もしかしてAMIDAのときの記憶持ってんのか、こいつら……

変態がすごいのかこいつらの自我が強いのか……

「……分かった。連絡してみる」

モヒカン(木偶)を百体入手、要る?

と、メールを送ってみる。

十秒で返信が来た。

そこにはしっかりと、どこに送ってくれ等の情報が書き込まれたモノだった。

 

通信機能の性能……普通の携帯電話よりもすごくね?

仮にも次元の壁を越えた先ですよ、此処。

 

 

見当違いのことを考えながら転送の準備に入る。

「あー…今から順番に此処にそれ、放り込んでくれや。終わったら帰っていいからさ」

そういって、魔力をためた宝石を一個消費して二つの召喚陣を発動させておく。

 

そして俺はログハウスに戻って、月輪に話しかける。

「モヒカンの生き残りを確認して」

《確認済み。
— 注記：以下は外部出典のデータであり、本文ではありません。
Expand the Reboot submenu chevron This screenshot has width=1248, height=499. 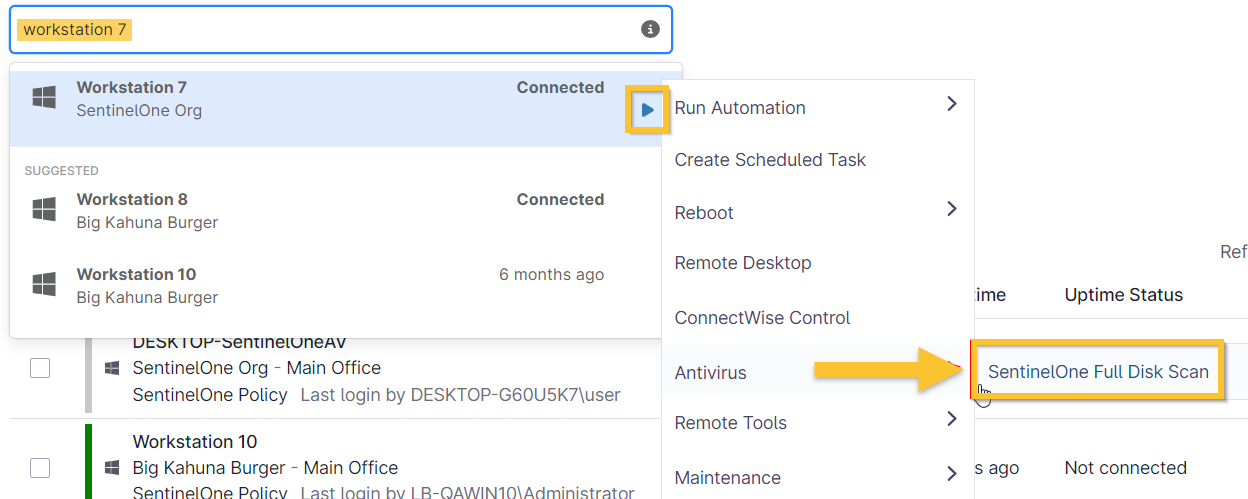pos(951,209)
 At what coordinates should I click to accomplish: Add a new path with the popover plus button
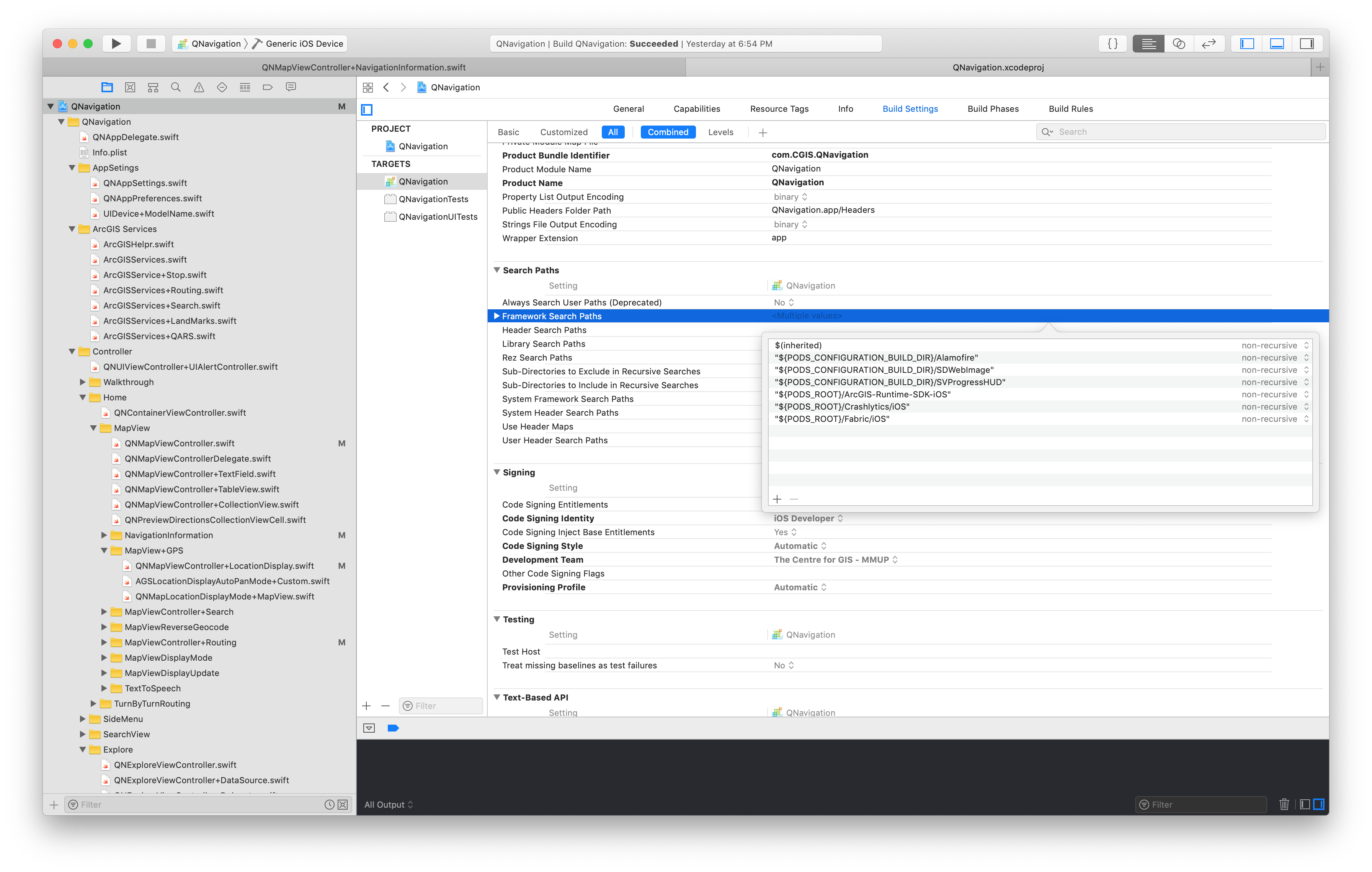click(777, 499)
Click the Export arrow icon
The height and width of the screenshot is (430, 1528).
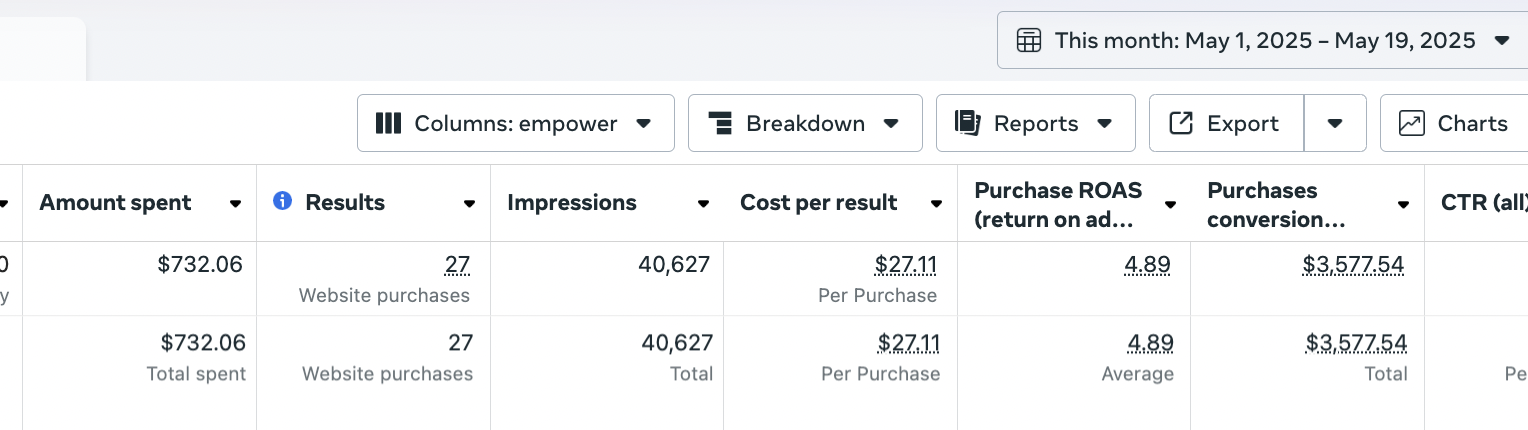(1181, 124)
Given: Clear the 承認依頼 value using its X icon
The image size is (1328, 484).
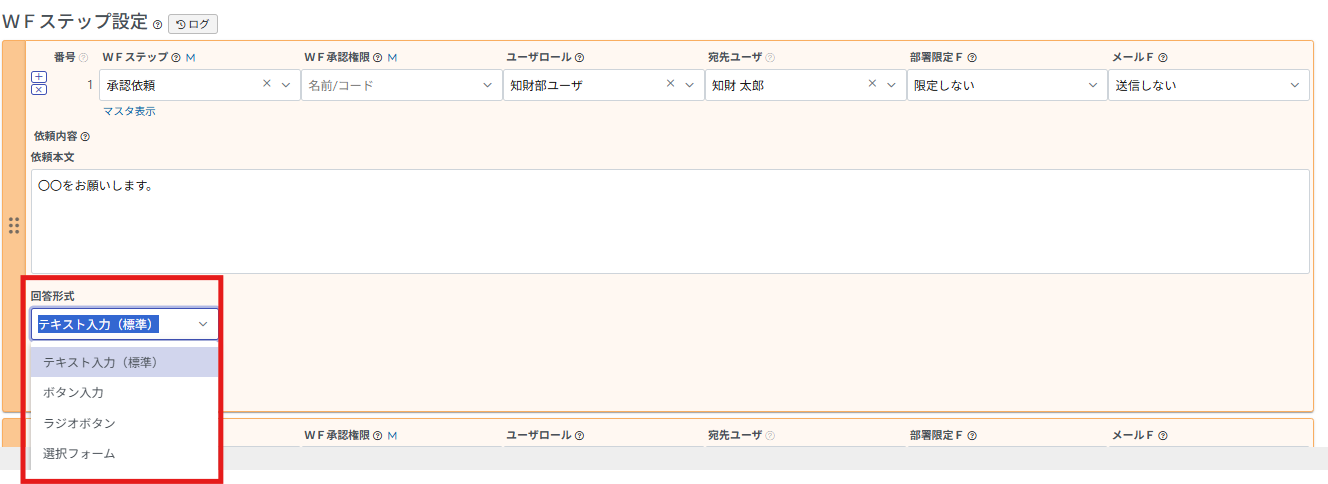Looking at the screenshot, I should tap(267, 85).
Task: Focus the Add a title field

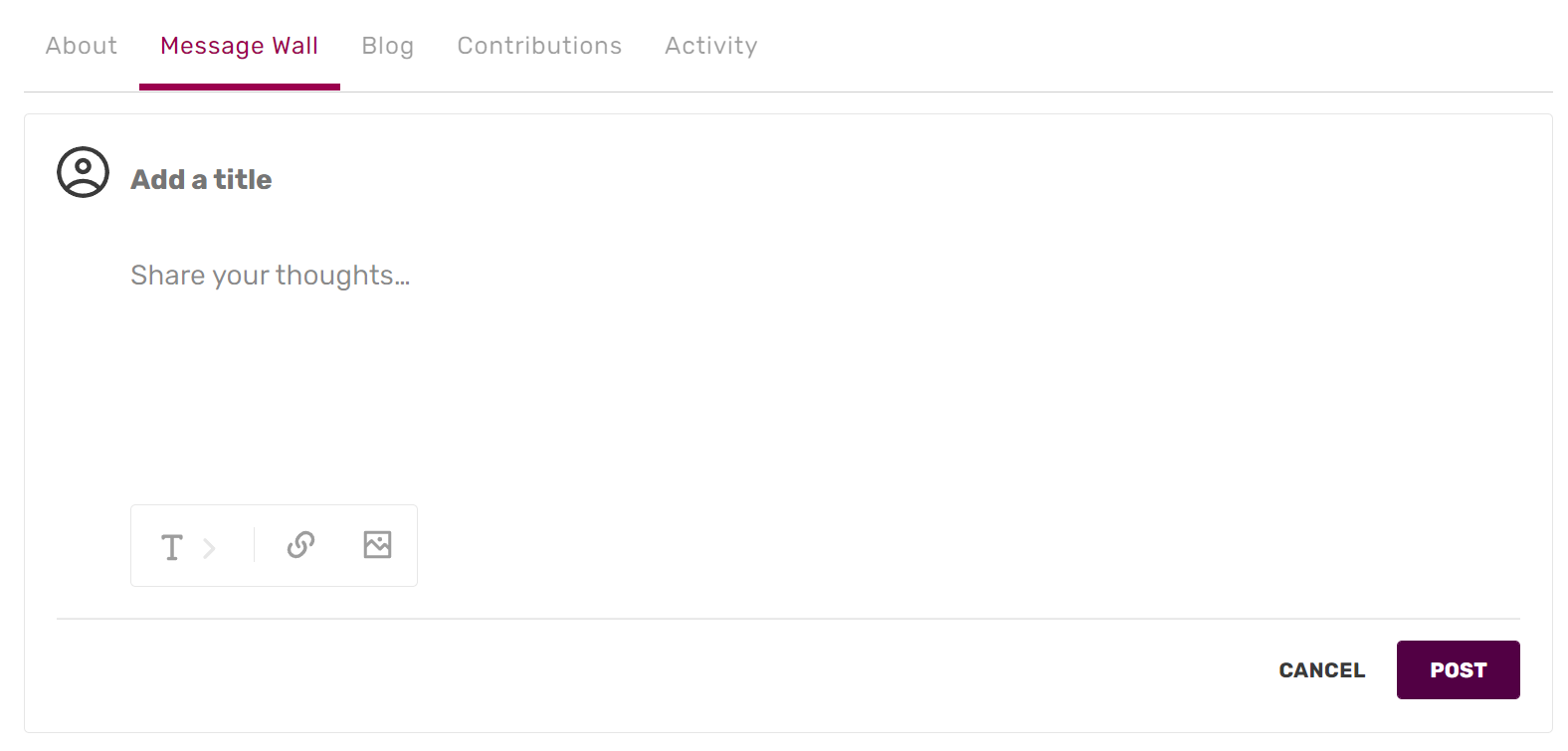Action: (202, 179)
生き残りは百名》

……つまりはあいつらが持ってきたやつだけって事ね。

「移動等の魔法の発動は?」

《認められず。使用はありませんでした》

 

 

 

 

《報告。戦闘時間三十分、被害なし、しいて言うならば地形の変化》

モニタには滑らかになり、へこんだ大地が映し出された。

もちろん木々は無い。

《報告。地形被害は半径500mほど、おそらく此処は不毛の地となります》

「了解、衛星との接続を最小限までカット、今日はもう休んでくれ」

《Jud.スリープモードに入ります。》

 

 

 

ふう、とソファーに倒れこみ呟く。

 

「……結界術使えるのなんか居たかなぁ……」

 

考えながらも意識は落ちていった。